== Problem details ==
Rewrite every line of the rows below as a Markdown table with the columns "Line No." and "Content," numbering the lines in order and leaving out blank lines.

(Entries on locating words and elements)
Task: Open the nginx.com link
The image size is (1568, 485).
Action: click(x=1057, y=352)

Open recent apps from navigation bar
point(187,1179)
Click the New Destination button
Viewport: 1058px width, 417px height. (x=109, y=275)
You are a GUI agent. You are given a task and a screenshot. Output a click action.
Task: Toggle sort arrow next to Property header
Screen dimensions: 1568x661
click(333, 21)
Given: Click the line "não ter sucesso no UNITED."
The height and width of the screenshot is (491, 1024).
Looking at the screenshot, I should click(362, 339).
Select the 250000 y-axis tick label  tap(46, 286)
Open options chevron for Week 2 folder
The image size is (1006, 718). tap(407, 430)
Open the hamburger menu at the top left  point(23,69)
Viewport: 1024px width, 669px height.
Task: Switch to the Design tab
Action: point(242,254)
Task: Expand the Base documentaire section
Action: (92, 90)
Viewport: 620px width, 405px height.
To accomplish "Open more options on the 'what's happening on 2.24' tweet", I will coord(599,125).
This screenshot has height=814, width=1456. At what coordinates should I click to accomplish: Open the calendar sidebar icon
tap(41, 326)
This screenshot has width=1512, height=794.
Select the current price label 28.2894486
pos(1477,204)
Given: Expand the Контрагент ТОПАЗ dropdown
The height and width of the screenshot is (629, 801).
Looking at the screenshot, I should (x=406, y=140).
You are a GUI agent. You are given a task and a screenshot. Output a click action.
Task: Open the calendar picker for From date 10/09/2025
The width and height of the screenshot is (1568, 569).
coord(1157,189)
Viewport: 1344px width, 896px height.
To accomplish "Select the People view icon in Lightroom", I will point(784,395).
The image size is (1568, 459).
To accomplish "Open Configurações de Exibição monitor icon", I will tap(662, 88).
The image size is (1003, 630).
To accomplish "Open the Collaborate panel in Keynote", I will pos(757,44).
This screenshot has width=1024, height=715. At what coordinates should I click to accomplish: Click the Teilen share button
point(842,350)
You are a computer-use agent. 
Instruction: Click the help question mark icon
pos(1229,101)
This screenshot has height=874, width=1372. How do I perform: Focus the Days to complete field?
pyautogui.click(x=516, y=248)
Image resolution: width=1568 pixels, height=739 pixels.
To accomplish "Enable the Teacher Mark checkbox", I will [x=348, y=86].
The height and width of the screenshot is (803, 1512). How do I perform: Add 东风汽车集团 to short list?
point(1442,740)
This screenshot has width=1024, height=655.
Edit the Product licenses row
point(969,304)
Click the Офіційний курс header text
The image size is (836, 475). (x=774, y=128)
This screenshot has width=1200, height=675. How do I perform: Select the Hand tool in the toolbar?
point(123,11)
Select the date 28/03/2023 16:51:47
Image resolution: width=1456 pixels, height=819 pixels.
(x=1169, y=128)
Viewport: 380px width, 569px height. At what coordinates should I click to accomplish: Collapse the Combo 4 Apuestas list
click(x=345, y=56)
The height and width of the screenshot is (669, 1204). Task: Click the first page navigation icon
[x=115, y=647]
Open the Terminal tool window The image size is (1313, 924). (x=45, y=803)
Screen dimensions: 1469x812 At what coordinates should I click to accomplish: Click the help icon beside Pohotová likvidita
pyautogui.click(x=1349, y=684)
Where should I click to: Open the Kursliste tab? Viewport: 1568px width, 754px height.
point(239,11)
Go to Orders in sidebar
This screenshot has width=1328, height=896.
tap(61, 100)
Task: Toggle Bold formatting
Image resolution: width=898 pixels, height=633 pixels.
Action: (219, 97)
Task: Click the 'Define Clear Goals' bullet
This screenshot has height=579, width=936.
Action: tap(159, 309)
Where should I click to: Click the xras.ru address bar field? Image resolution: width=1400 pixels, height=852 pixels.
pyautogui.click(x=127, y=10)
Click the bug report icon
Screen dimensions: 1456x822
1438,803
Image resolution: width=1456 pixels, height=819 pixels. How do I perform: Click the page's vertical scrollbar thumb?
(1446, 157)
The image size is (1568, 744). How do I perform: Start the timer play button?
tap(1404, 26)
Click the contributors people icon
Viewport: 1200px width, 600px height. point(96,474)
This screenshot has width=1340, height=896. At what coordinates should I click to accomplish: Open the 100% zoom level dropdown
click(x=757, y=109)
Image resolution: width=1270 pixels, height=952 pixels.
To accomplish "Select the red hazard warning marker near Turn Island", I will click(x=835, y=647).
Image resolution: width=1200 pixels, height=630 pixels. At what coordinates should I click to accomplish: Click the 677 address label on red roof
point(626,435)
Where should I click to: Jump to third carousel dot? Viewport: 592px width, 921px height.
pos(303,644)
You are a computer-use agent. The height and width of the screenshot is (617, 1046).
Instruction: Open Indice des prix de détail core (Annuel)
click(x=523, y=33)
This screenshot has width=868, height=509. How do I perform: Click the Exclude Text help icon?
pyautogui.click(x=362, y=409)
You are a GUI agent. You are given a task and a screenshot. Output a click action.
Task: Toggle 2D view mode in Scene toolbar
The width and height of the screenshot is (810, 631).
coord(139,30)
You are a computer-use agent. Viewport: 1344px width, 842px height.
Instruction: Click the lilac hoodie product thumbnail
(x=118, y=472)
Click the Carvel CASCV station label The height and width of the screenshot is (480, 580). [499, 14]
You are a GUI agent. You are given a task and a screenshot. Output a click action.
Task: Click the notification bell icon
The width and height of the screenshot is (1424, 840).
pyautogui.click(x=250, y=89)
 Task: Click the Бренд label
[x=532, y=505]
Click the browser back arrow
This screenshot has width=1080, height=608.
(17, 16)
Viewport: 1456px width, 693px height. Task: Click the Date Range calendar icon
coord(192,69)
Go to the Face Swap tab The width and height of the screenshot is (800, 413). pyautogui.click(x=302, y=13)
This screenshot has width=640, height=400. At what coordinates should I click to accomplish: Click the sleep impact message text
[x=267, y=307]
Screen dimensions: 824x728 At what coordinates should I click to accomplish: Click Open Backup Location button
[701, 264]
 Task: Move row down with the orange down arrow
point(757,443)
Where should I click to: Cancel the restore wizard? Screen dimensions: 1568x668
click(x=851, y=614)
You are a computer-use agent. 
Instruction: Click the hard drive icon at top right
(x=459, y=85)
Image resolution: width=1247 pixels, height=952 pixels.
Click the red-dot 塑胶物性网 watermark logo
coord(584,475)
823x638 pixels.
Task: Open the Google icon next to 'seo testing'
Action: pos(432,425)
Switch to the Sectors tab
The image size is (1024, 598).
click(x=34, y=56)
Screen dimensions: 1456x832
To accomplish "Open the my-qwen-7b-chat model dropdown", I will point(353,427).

== Result ==
| Line No. | Content |
|---|---|
| 1 | Task: Open the nginx.com link |
| 2 | The image size is (1568, 485). |
| 3 | Action: click(x=1057, y=352) |
| 4 | Open recent apps from navigation bar |
| 5 | point(187,1179) |
| 6 | Click the New Destination button |
| 7 | Viewport: 1058px width, 417px height. (x=109, y=275) |
| 8 | You are a GUI agent. You are given a task and a screenshot. Output a click action. |
| 9 | Task: Toggle sort arrow next to Property header |
| 10 | Screen dimensions: 1568x661 |
| 11 | click(333, 21) |
| 12 | Given: Click the line "não ter sucesso no UNITED." |
| 13 | The height and width of the screenshot is (491, 1024). |
| 14 | Looking at the screenshot, I should click(362, 339). |
| 15 | Select the 250000 y-axis tick label  tap(46, 286) |
| 16 | Open options chevron for Week 2 folder |
| 17 | The image size is (1006, 718). tap(407, 430) |
| 18 | Open the hamburger menu at the top left  point(23,69) |
| 19 | Viewport: 1024px width, 669px height. |
| 20 | Task: Switch to the Design tab |
| 21 | Action: point(242,254) |
| 22 | Task: Expand the Base documentaire section |
| 23 | Action: (92, 90) |
| 24 | Viewport: 620px width, 405px height. |
| 25 | To accomplish "Open more options on the 'what's happening on 2.24' tweet", I will coord(599,125). |
| 26 | This screenshot has height=814, width=1456. At what coordinates should I click to accomplish: Open the calendar sidebar icon |
| 27 | tap(41, 326) |
| 28 | This screenshot has width=1512, height=794. |
| 29 | Select the current price label 28.2894486 |
| 30 | pos(1477,204) |
| 31 | Given: Expand the Контрагент ТОПАЗ dropdown |
| 32 | The height and width of the screenshot is (629, 801). |
| 33 | Looking at the screenshot, I should (x=406, y=140). |
| 34 | You are a GUI agent. You are given a task and a screenshot. Output a click action. |
| 35 | Task: Open the calendar picker for From date 10/09/2025 |
| 36 | The width and height of the screenshot is (1568, 569). |
| 37 | coord(1157,189) |
| 38 | Viewport: 1344px width, 896px height. |
| 39 | To accomplish "Select the People view icon in Lightroom", I will point(784,395). |
| 40 | The image size is (1568, 459). |
| 41 | To accomplish "Open Configurações de Exibição monitor icon", I will tap(662, 88). |
| 42 | The image size is (1003, 630). |
| 43 | To accomplish "Open the Collaborate panel in Keynote", I will pos(757,44). |
| 44 | This screenshot has width=1024, height=715. At what coordinates should I click to accomplish: Click the Teilen share button |
| 45 | point(842,350) |
| 46 | You are a computer-use agent.  |
| 47 | Instruction: Click the help question mark icon |
| 48 | pos(1229,101) |
| 49 | This screenshot has height=874, width=1372. How do I perform: Focus the Days to complete field? |
| 50 | pyautogui.click(x=516, y=248) |
| 51 | Image resolution: width=1568 pixels, height=739 pixels. |
| 52 | To accomplish "Enable the Teacher Mark checkbox", I will [x=348, y=86]. |
| 53 | The height and width of the screenshot is (803, 1512). How do I perform: Add 东风汽车集团 to short list? |
| 54 | point(1442,740) |
| 55 | This screenshot has width=1024, height=655. |
| 56 | Edit the Product licenses row |
| 57 | point(969,304) |
| 58 | Click the Офіційний курс header text |
| 59 | The image size is (836, 475). (x=774, y=128) |
| 60 | This screenshot has width=1200, height=675. How do I perform: Select the Hand tool in the toolbar? |
| 61 | point(123,11) |
| 62 | Select the date 28/03/2023 16:51:47 |
| 63 | Image resolution: width=1456 pixels, height=819 pixels. |
| 64 | (x=1169, y=128) |
| 65 | Viewport: 380px width, 569px height. At what coordinates should I click to accomplish: Collapse the Combo 4 Apuestas list |
| 66 | click(x=345, y=56) |
| 67 | The height and width of the screenshot is (669, 1204). Task: Click the first page navigation icon |
| 68 | [x=115, y=647] |
| 69 | Open the Terminal tool window The image size is (1313, 924). (x=45, y=803) |
| 70 | Screen dimensions: 1469x812 At what coordinates should I click to accomplish: Click the help icon beside Pohotová likvidita |
| 71 | pyautogui.click(x=1349, y=684) |
| 72 | Where should I click to: Open the Kursliste tab? Viewport: 1568px width, 754px height. |
| 73 | point(239,11) |
| 74 | Go to Orders in sidebar |
| 75 | This screenshot has width=1328, height=896. |
| 76 | tap(61, 100) |
| 77 | Task: Toggle Bold formatting |
| 78 | Image resolution: width=898 pixels, height=633 pixels. |
| 79 | Action: (219, 97) |
| 80 | Task: Click the 'Define Clear Goals' bullet |
| 81 | This screenshot has height=579, width=936. |
| 82 | Action: tap(159, 309) |
| 83 | Where should I click to: Click the xras.ru address bar field? Image resolution: width=1400 pixels, height=852 pixels. |
| 84 | pyautogui.click(x=127, y=10) |
| 85 | Click the bug report icon |
| 86 | Screen dimensions: 1456x822 |
| 87 | 1438,803 |
| 88 | Image resolution: width=1456 pixels, height=819 pixels. How do I perform: Click the page's vertical scrollbar thumb? |
| 89 | (1446, 157) |
| 90 | The image size is (1568, 744). How do I perform: Start the timer play button? |
| 91 | tap(1404, 26) |
| 92 | Click the contributors people icon |
| 93 | Viewport: 1200px width, 600px height. point(96,474) |
| 94 | This screenshot has width=1340, height=896. At what coordinates should I click to accomplish: Open the 100% zoom level dropdown |
| 95 | click(x=757, y=109) |
| 96 | Image resolution: width=1270 pixels, height=952 pixels. |
| 97 | To accomplish "Select the red hazard warning marker near Turn Island", I will click(x=835, y=647). |
| 98 | Image resolution: width=1200 pixels, height=630 pixels. At what coordinates should I click to accomplish: Click the 677 address label on red roof |
| 99 | point(626,435) |
| 100 | Where should I click to: Jump to third carousel dot? Viewport: 592px width, 921px height. |
| 101 | pos(303,644) |
| 102 | You are a computer-use agent. The height and width of the screenshot is (617, 1046). |
| 103 | Instruction: Open Indice des prix de détail core (Annuel) |
| 104 | click(x=523, y=33) |
| 105 | This screenshot has width=868, height=509. How do I perform: Click the Exclude Text help icon? |
| 106 | pyautogui.click(x=362, y=409) |
| 107 | You are a GUI agent. You are given a task and a screenshot. Output a click action. |
| 108 | Task: Toggle 2D view mode in Scene toolbar |
| 109 | The width and height of the screenshot is (810, 631). |
| 110 | coord(139,30) |
| 111 | You are a computer-use agent. Viewport: 1344px width, 842px height. |
| 112 | Instruction: Click the lilac hoodie product thumbnail |
| 113 | (x=118, y=472) |
| 114 | Click the Carvel CASCV station label The height and width of the screenshot is (480, 580). [499, 14] |
| 115 | You are a GUI agent. You are given a task and a screenshot. Output a click action. |
| 116 | Task: Click the notification bell icon |
| 117 | The width and height of the screenshot is (1424, 840). |
| 118 | pyautogui.click(x=250, y=89) |
| 119 |  Task: Click the Бренд label |
| 120 | [x=532, y=505] |
| 121 | Click the browser back arrow |
| 122 | This screenshot has width=1080, height=608. |
| 123 | (17, 16) |
| 124 | Viewport: 1456px width, 693px height. Task: Click the Date Range calendar icon |
| 125 | coord(192,69) |
| 126 | Go to the Face Swap tab The width and height of the screenshot is (800, 413). pyautogui.click(x=302, y=13) |
| 127 | This screenshot has width=640, height=400. At what coordinates should I click to accomplish: Click the sleep impact message text |
| 128 | [x=267, y=307] |
| 129 | Screen dimensions: 824x728 At what coordinates should I click to accomplish: Click Open Backup Location button |
| 130 | [701, 264] |
| 131 |  Task: Move row down with the orange down arrow |
| 132 | point(757,443) |
| 133 | Where should I click to: Cancel the restore wizard? Screen dimensions: 1568x668 |
| 134 | click(x=851, y=614) |
| 135 | You are a computer-use agent.  |
| 136 | Instruction: Click the hard drive icon at top right |
| 137 | (x=459, y=85) |
| 138 | Image resolution: width=1247 pixels, height=952 pixels. |
| 139 | Click the red-dot 塑胶物性网 watermark logo |
| 140 | coord(584,475) |
| 141 | 823x638 pixels. |
| 142 | Task: Open the Google icon next to 'seo testing' |
| 143 | Action: pos(432,425) |
| 144 | Switch to the Sectors tab |
| 145 | The image size is (1024, 598). |
| 146 | click(x=34, y=56) |
| 147 | Screen dimensions: 1456x832 |
| 148 | To accomplish "Open the my-qwen-7b-chat model dropdown", I will point(353,427). |